Il semble clair que les Océans bleus demeureront le moteur de la croissance dans l’avenir. Les perspectives ne cessent de rétrécir dans la plupart des espaces de marché existants – les Océans rouges. Les progrès technologiques ont nettement amélioré la productivité, ce qui permet aux fournisseurs de proposer une palette sans précédent de produits et de services. Et, alors que les barrières commerciales entre pays et régions tombent et que les informations sur les produits et les prix deviennent instantanément disponibles dans le monde entier, les monopoles et les marchés de niche sont en voie de disparition. Dans le même temps, il y a peu de chance que la demande augmente, au moins dans les pays développés, où des statistiques des Nations unies soulignent même une baisse démographique. Résultat : dans un nombre croissant de secteurs, l’offre dépasse la demande.
Cette situation a inévitablement hâté la banalisation des produits et services, attisé des guerres des prix et réduit les marges bénéficiaires. Plus les marques se ressemblent, plus les acheteurs choisissent en fonction du prix. Dans les secteurs saturés, il devient de plus en plus difficile de différencier les marques, aussi bien en période de reprise économique qu’en période de récession. Cela vaut également pour les services.
Le paradoxe de la stratégie
Hélas, la plupart des entreprises semblent coincées dans leur Océan rouge. En étudiant les nouvelles activités lancées par 108 sociétés, nous avons constaté que 86 % d’entre elles étaient des extensions de gamme – des améliorations incrémentielles d’offres existantes dans le secteur – et que 14 % seulement visaient à créer des secteurs ou des marchés nouveaux. Si les extensions de gamme étaient à l’origine de 62 % du chiffre d’affaires total, elles ne représentent que 39 % du bénéfice total. En revanche, les 14 % investis dans la création de secteurs et de marchés nouveaux représentaient 38 % du chiffre d’affaires et pas moins de 61 % du bénéfice total.

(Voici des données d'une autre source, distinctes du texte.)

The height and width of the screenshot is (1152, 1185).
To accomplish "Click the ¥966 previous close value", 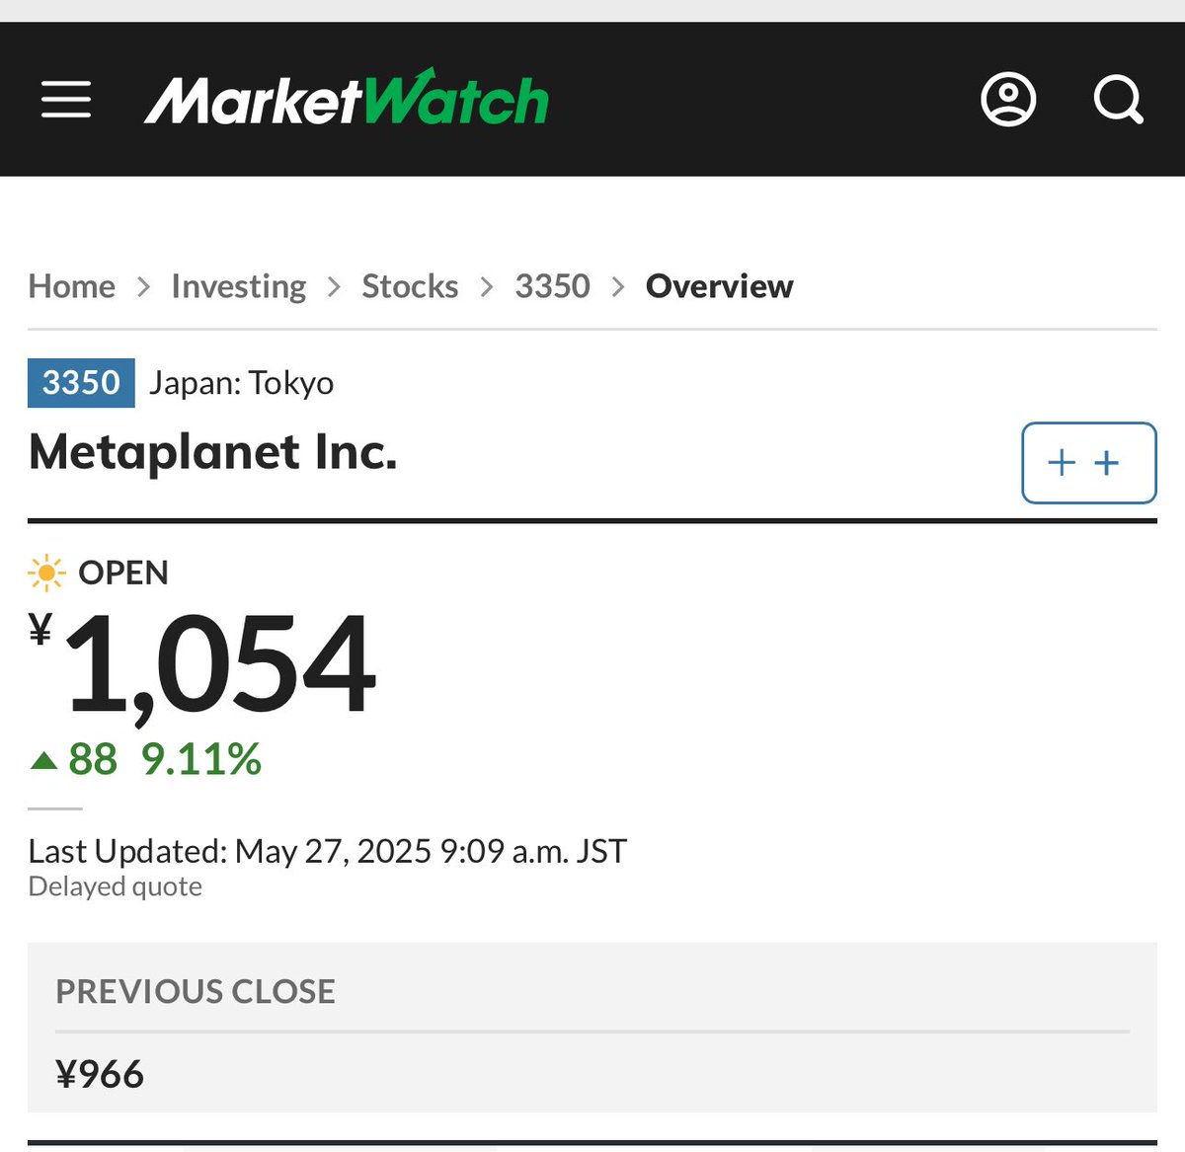I will [100, 1074].
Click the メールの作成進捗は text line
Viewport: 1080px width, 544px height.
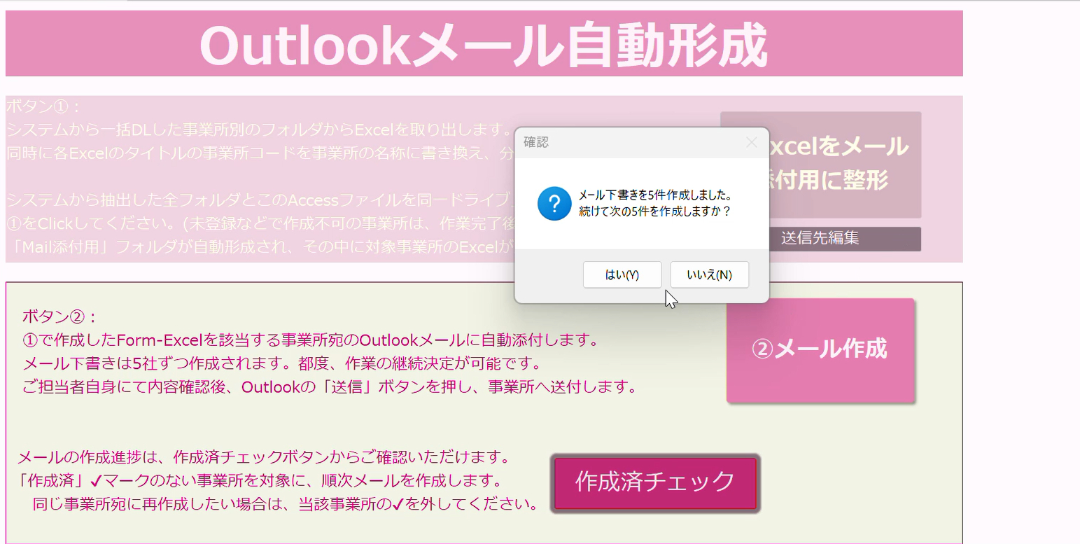263,459
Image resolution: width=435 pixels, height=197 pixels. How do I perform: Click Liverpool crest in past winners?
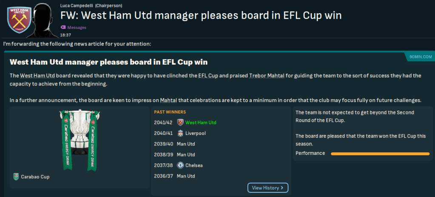180,133
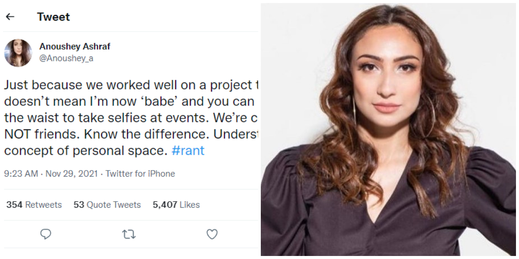Click the 'concept of personal space' text
Screen dimensions: 519x259
pos(86,151)
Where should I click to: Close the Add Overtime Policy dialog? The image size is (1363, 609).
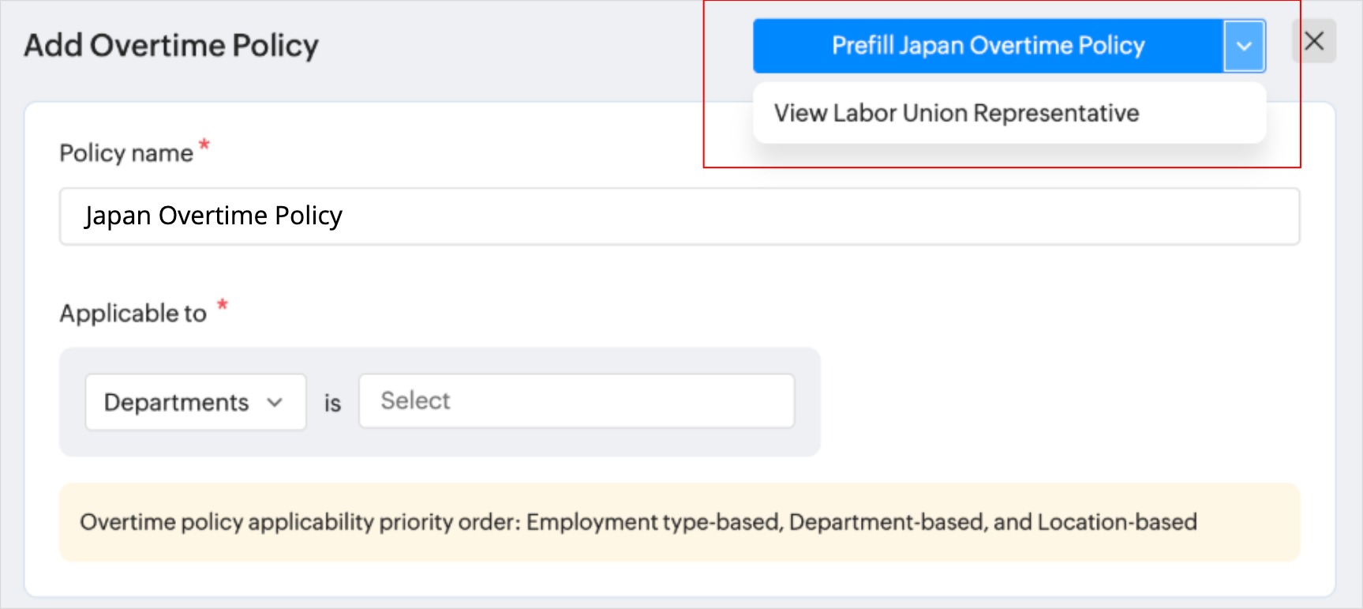click(x=1314, y=41)
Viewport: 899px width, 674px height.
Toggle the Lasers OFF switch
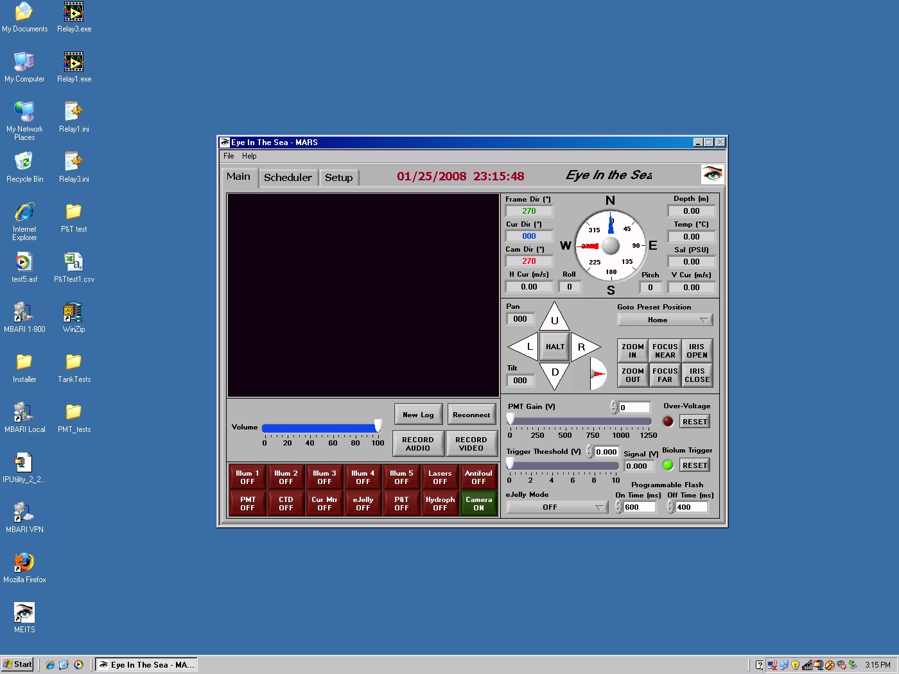(440, 477)
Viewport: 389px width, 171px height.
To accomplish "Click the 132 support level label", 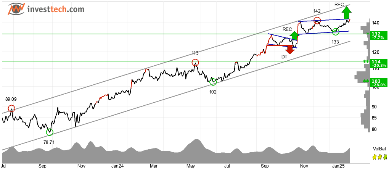I will click(x=378, y=36).
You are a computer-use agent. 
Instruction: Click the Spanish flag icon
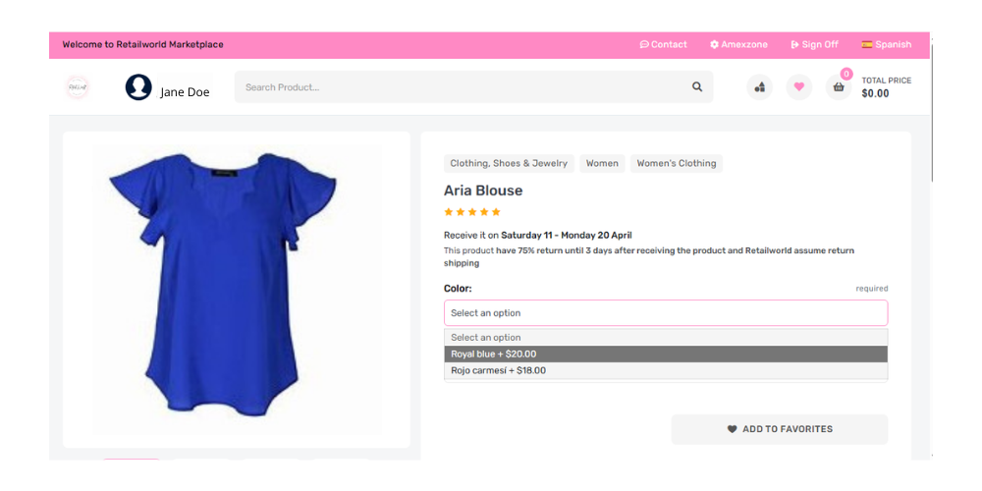pos(867,44)
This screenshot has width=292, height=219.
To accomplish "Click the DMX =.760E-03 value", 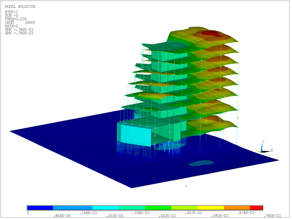I will click(19, 30).
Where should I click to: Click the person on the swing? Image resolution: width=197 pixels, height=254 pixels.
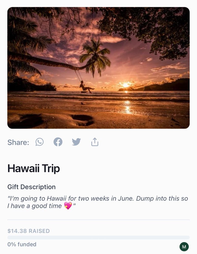coord(86,87)
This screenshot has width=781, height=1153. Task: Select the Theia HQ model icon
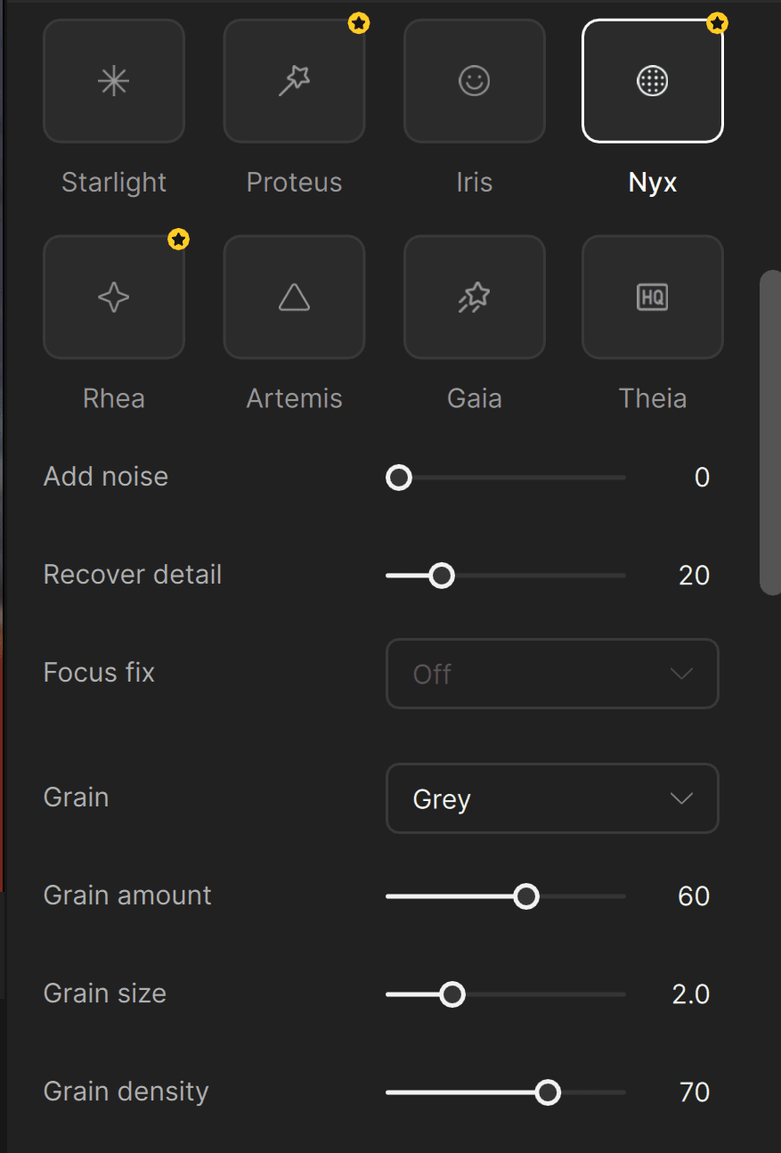point(653,298)
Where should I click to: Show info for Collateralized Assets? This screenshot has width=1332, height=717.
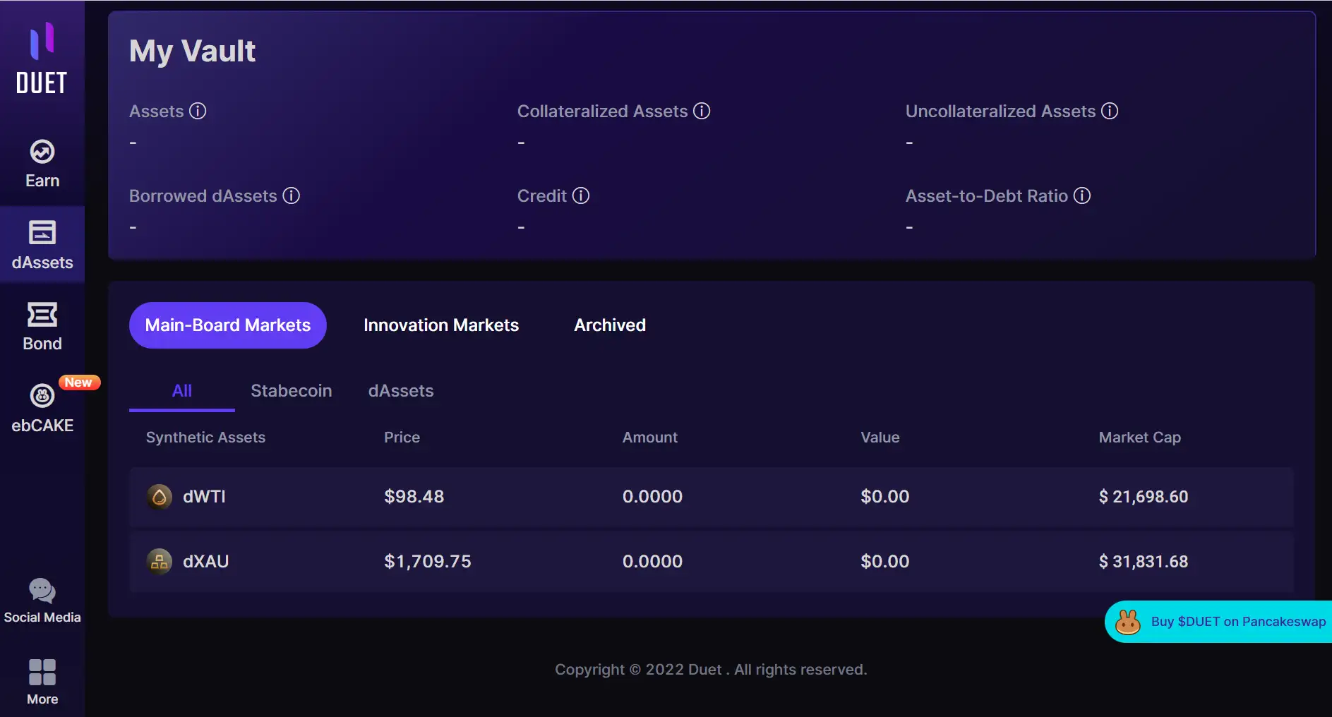coord(702,112)
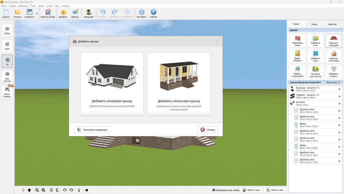Expand the 'Вид списка' list view option
The image size is (344, 194).
[339, 82]
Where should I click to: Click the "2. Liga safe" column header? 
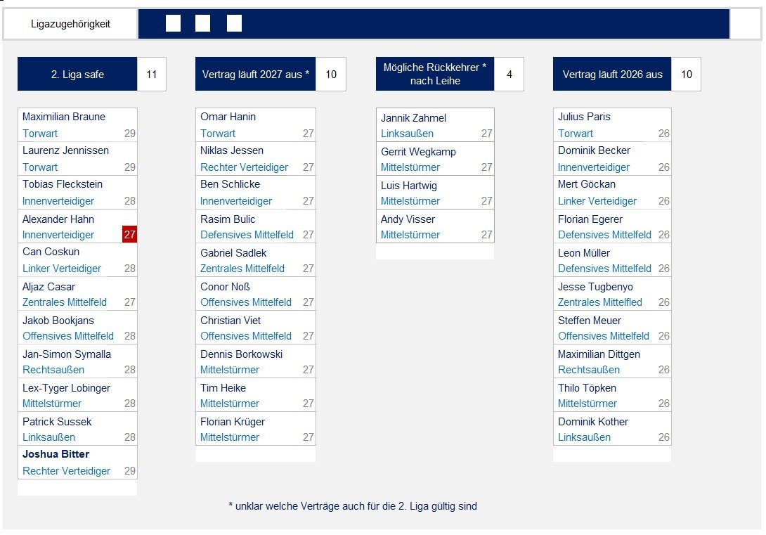click(x=77, y=75)
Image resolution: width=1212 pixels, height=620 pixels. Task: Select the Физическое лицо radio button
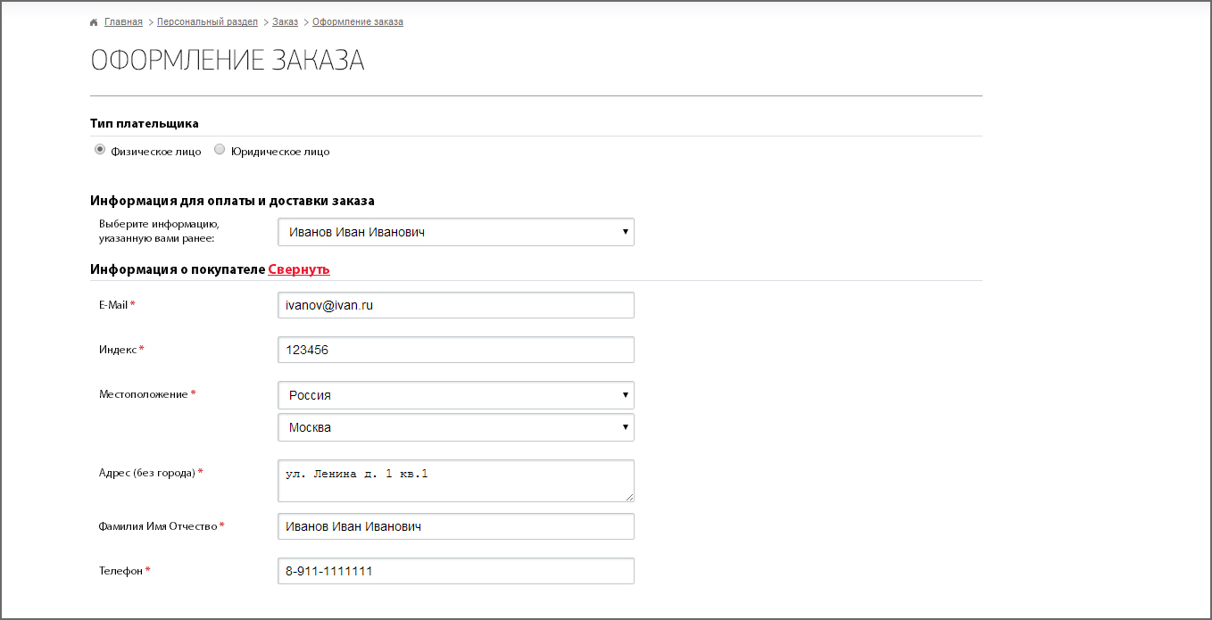coord(100,150)
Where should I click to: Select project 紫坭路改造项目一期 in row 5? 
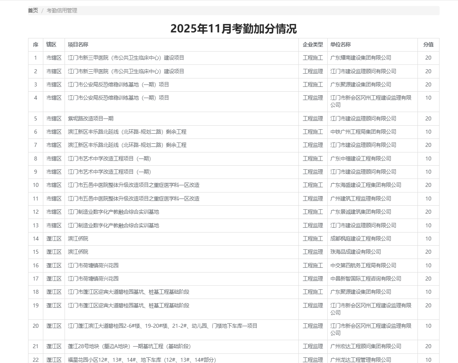coord(91,118)
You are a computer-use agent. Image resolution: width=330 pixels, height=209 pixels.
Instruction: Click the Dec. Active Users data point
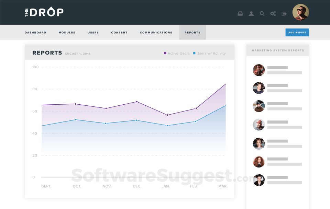click(x=137, y=102)
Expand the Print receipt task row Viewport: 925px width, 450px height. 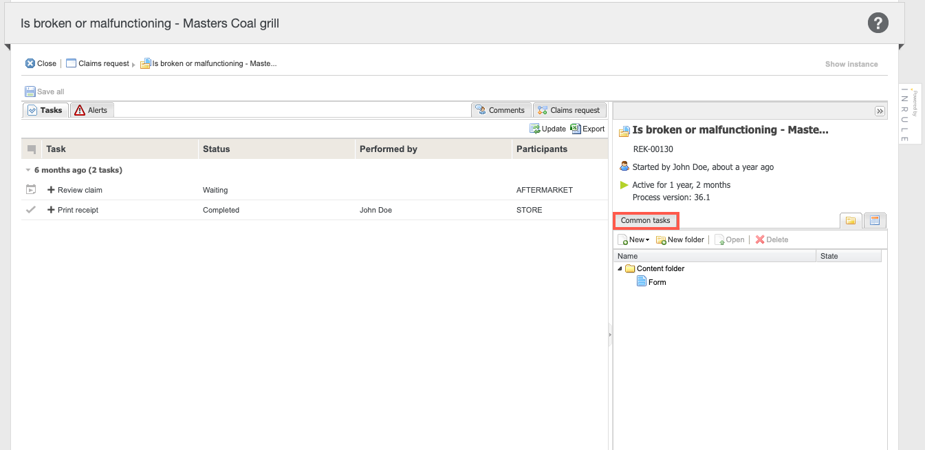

Alors, pourquoi ce déséquilibre spectaculaire en faveur des Océans rouges ? En partie parce que la stratégie d’entreprise est issue de la stratégie militaire et en subit la lourde influence. Son langage même est profondément imprégné de références militaires – en anglais, les « chief executive “officers” » siègent dans des « headquarters » et, même en français, les « troupes » se préparent à « monter au front ». Ainsi décrite, la stratégie relève entièrement de la concurrence des Océans rouges. Elle consiste à affronter un adversaire et à l’évincer d’un champ de bataille délimité. La stratégie Océan bleu, au contraire, consiste à exercer ses activités là où il n’y a pas de concurrent, à découvrir un nouveau territoire plutôt qu’à en annexer un voisin, à en partager un existant.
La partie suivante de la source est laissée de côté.